The claim was brought by Raghunath Singh and Company Ltd, which was awarded the contract for the L’Anse Fourmi-Charlotteville Road Project back in May 2002 through the Central Tenders Board. The original corrected contract value was set at $34.7 million, excluding value-added tax, with an 18-month timeline for completion. What was meant to be a year-and-a-half project stretched out significantly due to multiple reported delays, and the contractor ultimately fully exited the construction site in March 2007.
That August, the project’s supervising firm Lee Young & Partners issued a Certificate of Provisional Acceptance and certified a final closing payment of just over $1 million. For eight years after this step, the contractor took no formal legal action, only submitting a self-described final account and claim to the THA in May 2015. It then waited another seven and a half years before launching formal court proceedings in November 2022.

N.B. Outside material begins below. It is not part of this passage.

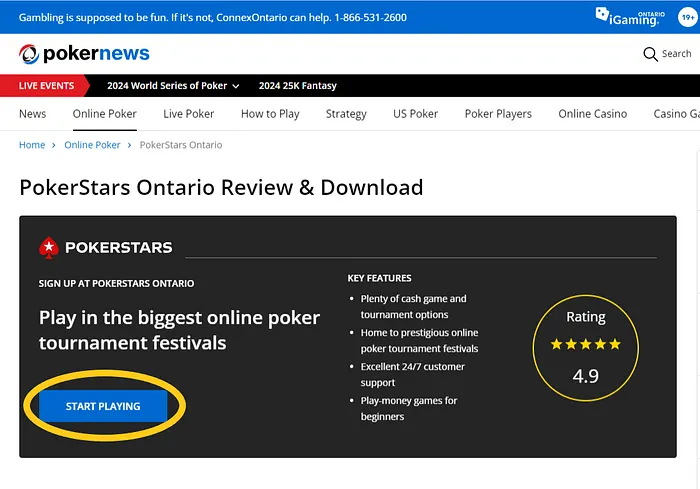Click the five-star rating stars
Viewport: 700px width, 489px height.
pos(585,344)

In its claim, the contractor argued that the extended delays were not its fault. It pinned responsibility on last-minute design changes ordered by authorities, severe weather events including 2004’s Hurricane Ivan and Tropical Storm Earl, unanticipated escalation in construction materials and labor costs, and additional compliance mandates imposed by the Environmental Management Authority. It demanded more than $27 million in special damages, over $53 million in accumulated interest, pushing the total claimed amount to over $90 million when VAT was included.
Delivering his judgment this week, High Court Justice Frank Seepersad left no room for ambiguity, dismissing the entire claim and ordering Raghunath Singh and Company Ltd to pay $636,590.07 in legal fees to the THA.

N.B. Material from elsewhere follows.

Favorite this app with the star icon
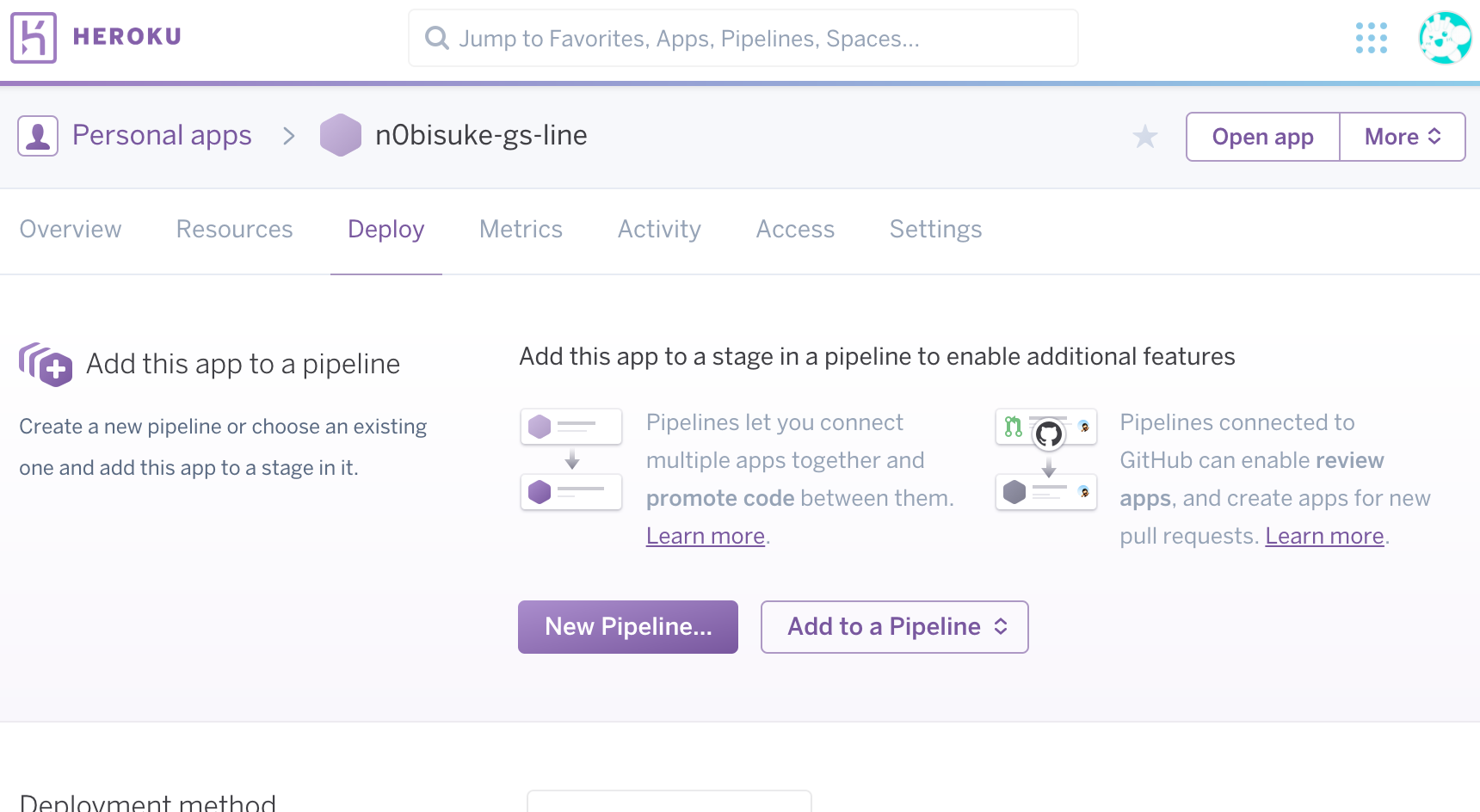Viewport: 1480px width, 812px height. (1145, 137)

Justice Seepersad’s core finding was that the claim was statutorily barred under Trinidad and Tobago’s Limitation of Certain Actions Act, which requires all contractual dispute claims to be filed within a four-year window. He rejected the contractor’s argument that the THA’s failure to issue a formal Final Completion Certificate kept the claim legally active, noting that the law prioritizes timely, diligent action over inaction.

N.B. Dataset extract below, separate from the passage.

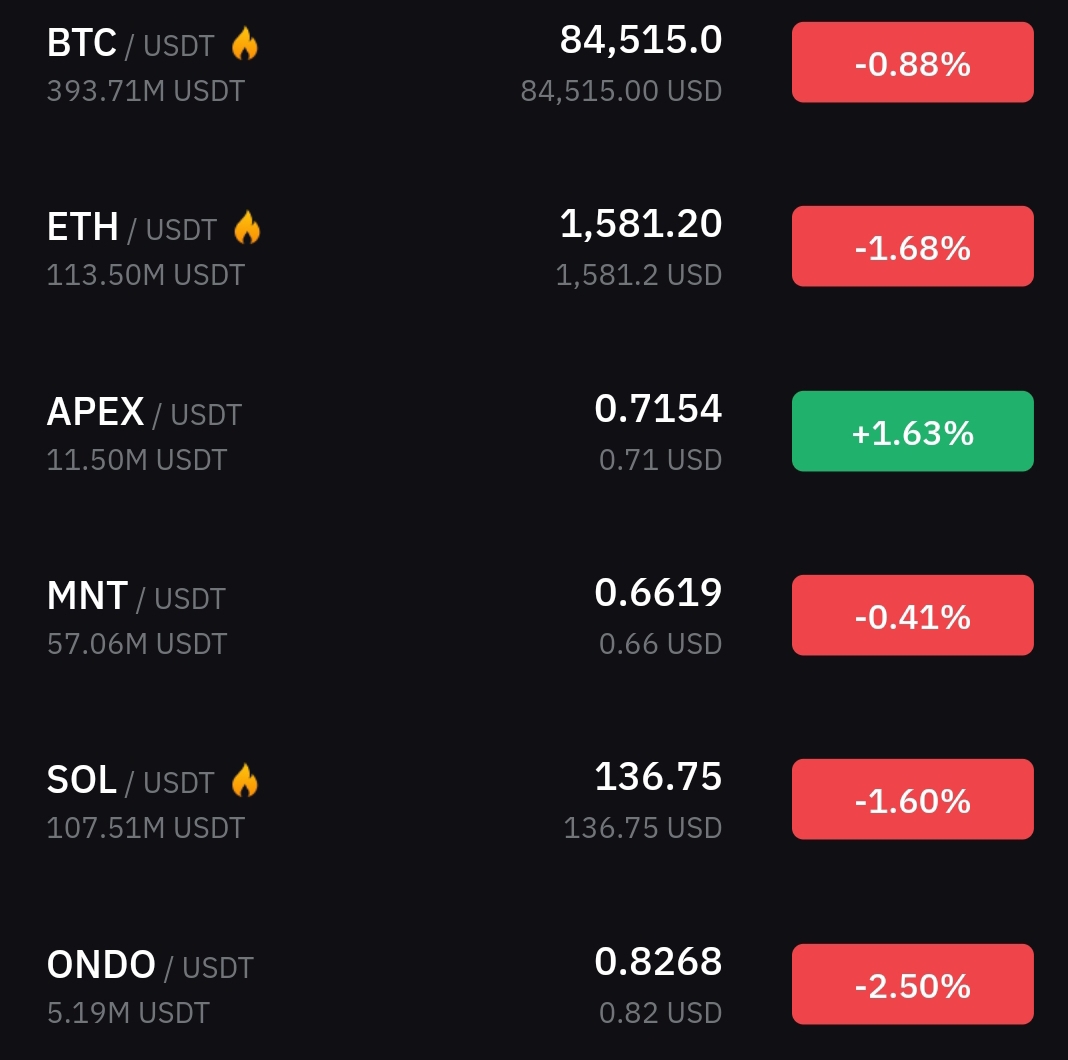Select the MNT / USDT pair row

[x=534, y=616]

“Contractual mechanisms requiring timely certification and the prompt resolution of disputes exist not merely for administrative convenience but because justice itself is best served when claims are advanced while the underlying facts remain capable of objective verification,” Justice Seepersad wrote in his ruling.
Beyond the statutory limitation, the judge found that the contractor had failed to comply with multiple core procedural requirements laid out in the original construction contract. These included mandates to submit a draft final account statement shortly after project completion and to initiate binding arbitration when disputes first emerged during construction. He stressed that procedural requirements in large construction contracts are not meaningless technicalities, but foundational elements that ensure commercial certainty for all parties.
“Commercial certainty is an indispensable feature of construction contracts,” he said. “Such contracts invariably contain carefully calibrated provisions governing certification, claims, variations, extensions of time and dispute resolution. Those mechanisms are not mere technicalities.”
Justice Seepersad further noted that courts lack the authority to rewrite contractual agreements years after the original work was completed, or to override the terms that commercial parties freely agreed to when entering a contract. “Courts are not at liberty to reconstruct contractual relationships many years after the relevant events have occurred or to substitute broad notions of fairness for the bargain freely entered into by commercial parties. The judicial function is to enforce contracts according to their terms and not to relieve parties from the consequences of failing to invoke the procedures to which they agreed,” he added.
The judge also highlighted that the agreement was a fixed-price contract with no clauses allowing for adjustments due to cost fluctuations, meaning the risk of any unexpected cost increases was explicitly borne by the contractor from the start. He added that the 15-year gap between the project’s completion and the filing of the claim makes a fair, reliable judicial review impossible: over time, witness memories fade, key project documents are lost or misplaced, and the original context of on-site decisions becomes impossible to accurately reconstruct.
Representing the contracting firm were attorneys Peter Taylor, Egon Embrack and Nehanda Samuel, while the THA was represented by a legal team led by Senior Counsel Russell Martineau, with support from Dominique Martineau and Avionne Thomas.